I still feel like shit, but this is an improvement.  It’s nice out here.

I don’t feel better, but this is better.

It’s funny, I was just sitting here with my eyes closed, and I found myself trying to think of things to be happy about.  There are quite a few, despite everything.

I have a pathological desire to find bright spots.  I’m slightly embarrassed by this, because I feel like other people might see it as forced.  Or even cheesy.  And I also fear that it might make people who don’t (or can’t) do the same feel bad, or annoyed.

But maybe it’s just as likely that they could find it inspiring.  Which would be good.  Maybe a little cheesy, but still good.

Anyway, as people always tell you: who cares what other people think?
(Unless it’s positive, of course. 🙂 –Why don’t people always tell you that?)

But now that I’m thinking about it, I do know one thing about this tendency to look for bright spots: it definitely is not forced.

I also don’t think it’s particularly heroic, or inspiring.

For me, I think it’s more just a survival instinct.

Because it feels terrible, to lie in bed and be filled with despair and anxiety about death or sickness or what terrible secrets your next MRI might reveal.  It’s almost physically painful.  Sometimes, it actually is physically painful.

And just as you would quickly grab a hot coal that was sitting on your skin and toss it away in a desperate (and logical, and instinctive) attempt to stop the pain, so do I want the pain of worry and fear and anxiety to stop as quickly as fucking possible, when it does appear.

And so I look quickly for bright spots.  I search for the shimmer of a positive thought in whatever happens to be around me– even if that happens to be a total fucking nightmare.

To save myself from pain (because I am actually a big pussy!) I turn to laughter, or hope, and hope that I can find–or even invent–something that will help me get the burning coal off of my skin.

This, I realize, is why I make jokes about it.  (Cancer!🙂

cancer!!

This is why I wrote a musical about it.  (Cancer!!)
And why I hope to help other people who have it (Cancer!!!) feel better.

Because it’s painful, having this disease.  (Cancer.)

No matter how you got it, or where you have it, it can really hurt.

It can be really scary.

And it doesn’t give you a break– it constantly dominates your thoughts and fills your mind (in my case, literally).

So when I go searching for bright spots, my search is often rooted in The Cancerful.

That might seem odd, but whatever I can do to cure myself, I do it.
It doesn’t always work, but sometimes it does.
And even if it only lasts for a moment, a cure is still a cure.

And when you’re in pain, you’ll take all the cures you can get.

Top of the Mountain

 

Speaking of which, I feel a lot better now.  Stomach, headache, and sleepiness have all ratcheted down to a level that is tolerable.

I have no idea why.  I mean, I could get all grandiloquent and suggest that I just cured myself with my own mind, but I think the reality is that I just needed to close my eyes and get off the computer for a few minutes.  Maybe go outside, get some fresh air.

Hey– whatever it takes, I’ll take it.

Incidentally, I just realized that it was three years ago that I was talking about the positive side effects of having brain cancer.

Three years!  There’s another bright spot, right there.

12 thoughts on “Finding Bright Spots

  1. Thanks for writing Chad….I was wondering how you were doing.
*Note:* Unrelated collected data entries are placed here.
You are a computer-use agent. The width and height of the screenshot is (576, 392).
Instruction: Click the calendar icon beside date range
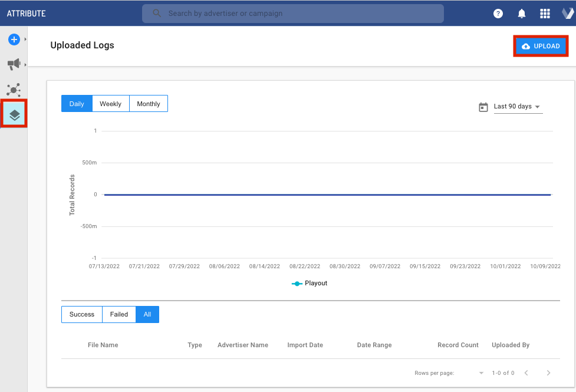coord(483,107)
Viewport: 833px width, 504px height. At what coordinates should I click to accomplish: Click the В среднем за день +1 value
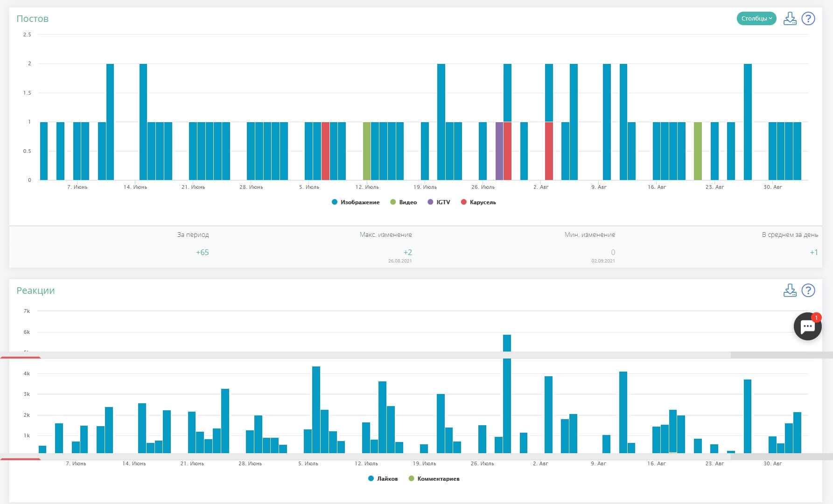813,253
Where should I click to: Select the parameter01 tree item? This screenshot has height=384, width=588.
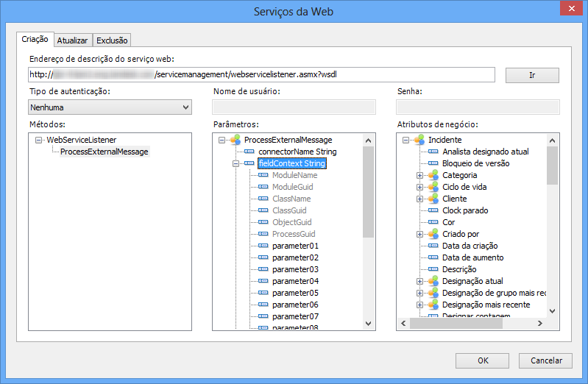pos(295,246)
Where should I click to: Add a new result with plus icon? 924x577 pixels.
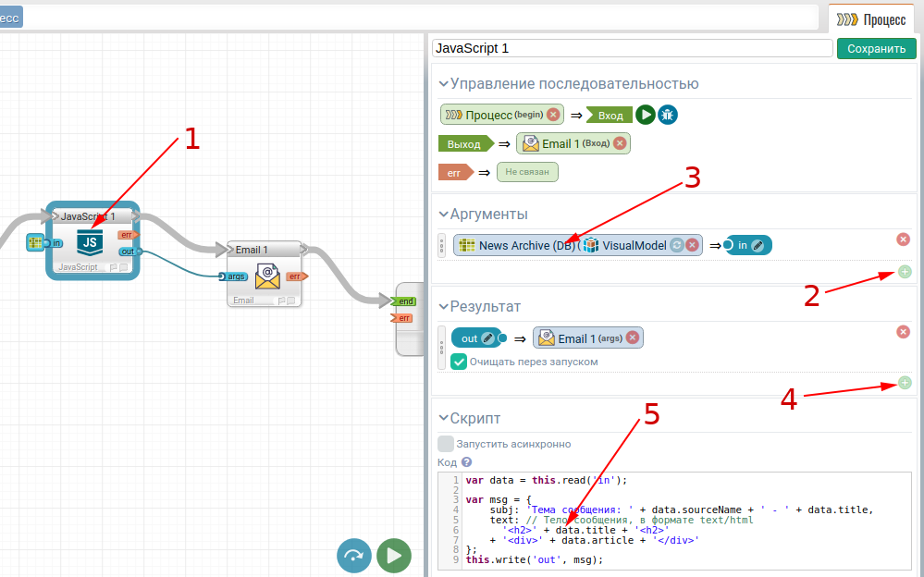904,383
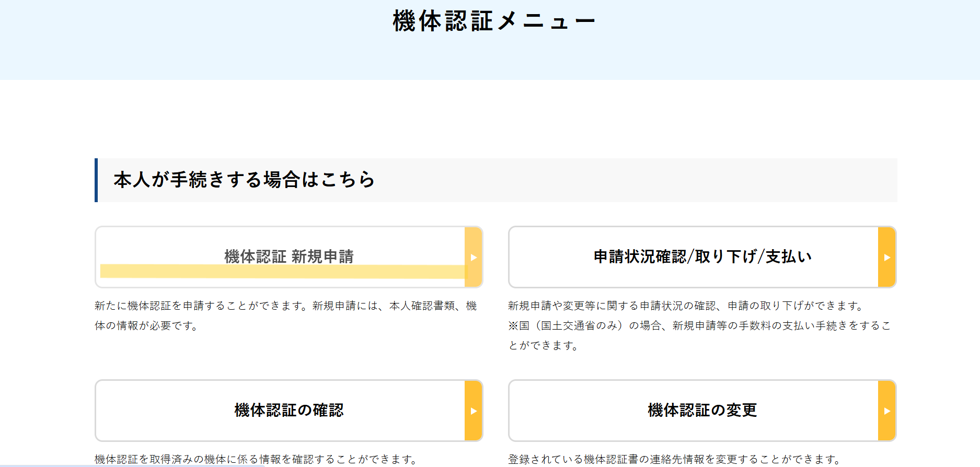Viewport: 980px width, 467px height.
Task: Click the text 登録されている機体認証書の連絡先情報
Action: click(675, 459)
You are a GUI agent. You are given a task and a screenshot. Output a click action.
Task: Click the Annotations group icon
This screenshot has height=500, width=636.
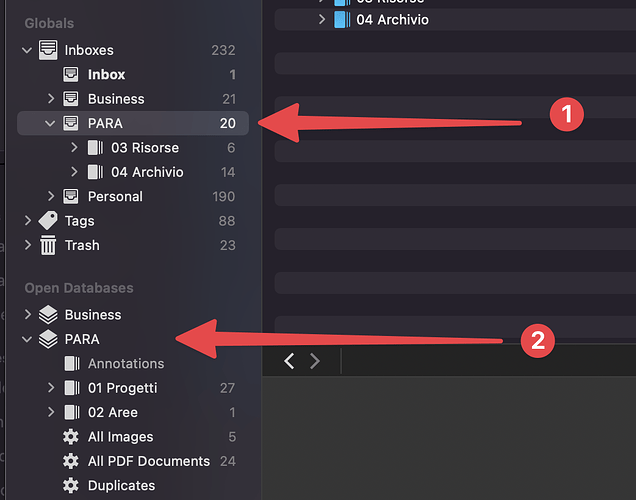point(72,363)
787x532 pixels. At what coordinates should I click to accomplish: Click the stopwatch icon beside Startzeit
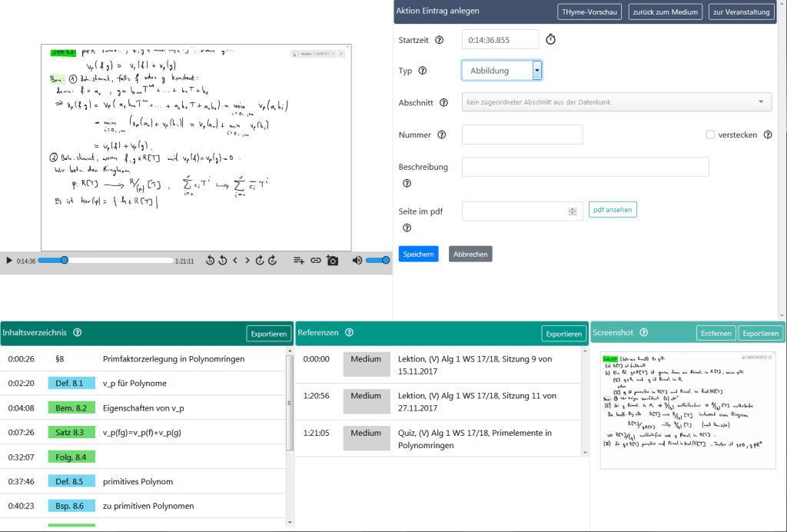(550, 40)
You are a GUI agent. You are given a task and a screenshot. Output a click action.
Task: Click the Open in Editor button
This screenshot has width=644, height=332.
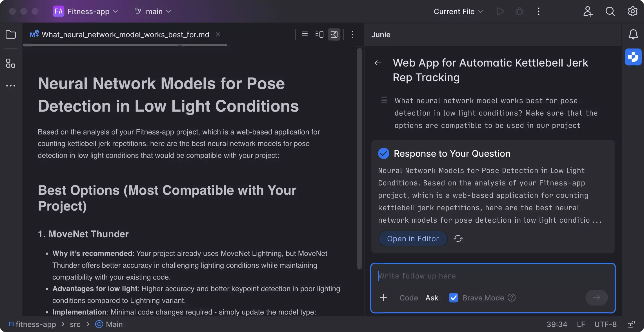tap(413, 239)
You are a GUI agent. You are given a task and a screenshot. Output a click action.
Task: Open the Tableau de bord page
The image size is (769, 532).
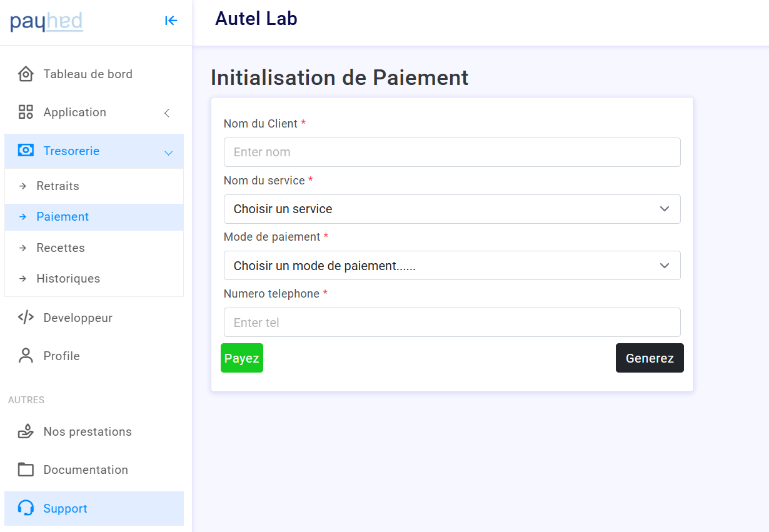pyautogui.click(x=88, y=74)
Feel free to “complain” here. We’re listening. I sort of understand, as I have a chronic disorder …. And it’s freakin hard feeling bad all the time. You have a right to complain, worry, have fear etc. I think the “bright spots” way of living is great! Sending prayers and good thoughts your way for a uneventful and dull MRI!!! Please let us know how it goes!!! 🙂

  2. I hope you can continue to get outside, and that all that’s out there helps. I hope you get some comfort from all the people, known or not, who care about you and wish you well. I hope the MRI is good and boring, and that you keep finding bright spots and bright places. Peace and good wishes.

  3. Hey Chad! So good to hear from you, a definite bright spot in my day. Have a super boring MRI tomorrow, and grab some chocolate ice cream afterwards. Or pudding. You choose.

    • by telling us about your days like this as well as good you really make this a real blog and not a fake ass one. Keep looking for the laughter x

  4. Hoping for a totally boring and dark MRI tomorrow! And please feel free to complain as much as you need, we’re hear to listen.

  5. I’ve been following your posts for a few years now but have never written because I think it’s weird to comment on a total stranger’s very personal blog. HOWEVER, I wanted to ask if having a pain in the head bad enough to write about means that most days you don’t have a pain in the head bad enough to write about?- which is maybe a bright spot for your day.

    It’s cool that you keep a journal, in pen, in green ink even. Hope the MRI was OK.

    (PS Thanks WordPress for the slightly pervy avatar.)

  6. Your story and writing is incredible.
    I lost my husband 2 years ago from brain cancer. The pain of loss will always be with me. The bright spot- he’s nolonger in pain. My friend who is a nurse and helped us is also going through this tragic brain cancer.
    May God Bless you.

  7. Hi Chad! I really hope you had the most boring MRI in the world. Totally empty and no bright spots. I hope you’re OK. I am very loyal to all your posts on here and somehow I believe that everything will be OK. You know you’re a twinkle and you’re my inspiration. I don’t have brain cancer I’ve mentioned that before. But. Everyday you are on my mind and I am stupid because I believe in miracles. Will be waiting for your update on here and please keep curing!!!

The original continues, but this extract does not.